L’Unione Europea non rimborserà alla Slovacchia un importo di circa 183 milioni di euro di fondi strutturali dell’UE che lo Stato ha già speso in 326 grandi progetti. La ragione è la carenza della documentazione fornita, errori nella compilazione e costi non dettagliati che sono divenuti inammissibili. La Commissione Europea aveva inizialmente elencato costi non trasparenti per più di 700 milioni di euro, ma dopo una lunga trattativa il governo slovacco è riuscito a portare il totale inammissibile a poco più di un quarto.

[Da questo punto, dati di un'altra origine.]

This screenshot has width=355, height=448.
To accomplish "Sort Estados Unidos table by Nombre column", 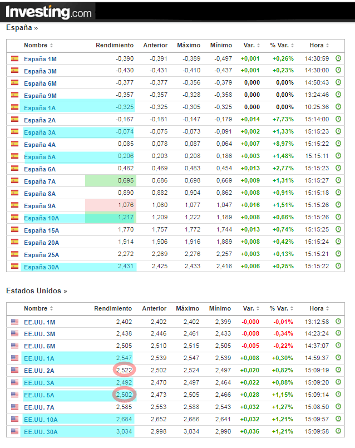I will click(x=38, y=308).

Secondo il Vice Primo ministro per gli Investimenti Lubomir Vazny i motivi delle carenze erano dovuti in particolare ai brevi periodi di tempo per l’organizzazione e la gestione delle gare di appalto pubblico relative.

Bruxelles aveva bloccato i pagamenti di tutti i Programmi operativi nei quali trovato erano stati rilevati problemi nel mese di ottobre. Il maggior numero di errori è stato registrato nei progetti di infrastrutture di trasporto, dove i costi ingiustificati ha raggiunto la cifra di 158 milioni di euro, ben l’86,4% del totale, secondo quanto riportato dall’agenzia Sita. Lo Stato potrebbe ora utilizzare questo denaro per altri progetti. Vazny ha accennato, ad esempio, all’acquisto di nuovi vagoni ferroviari, l’ammodernamento della ferrovia e delle stazioni tra Povazska Bystrica e Zilina, o il rinforzamento delle misure di sicurezza sulle strade di prima classe.

Dei 326 progetti totali trovati ‘difettosi’, ha precisato Sita, 26 erano stati preparati durante il primo governo di Robert Fico (2006-10), altri 176 sono stati presentati durante il governo di Iveta Radicova (2010-12), e gli ultimi 94 durante il secondo governo Fico (a partire da maggio 2012).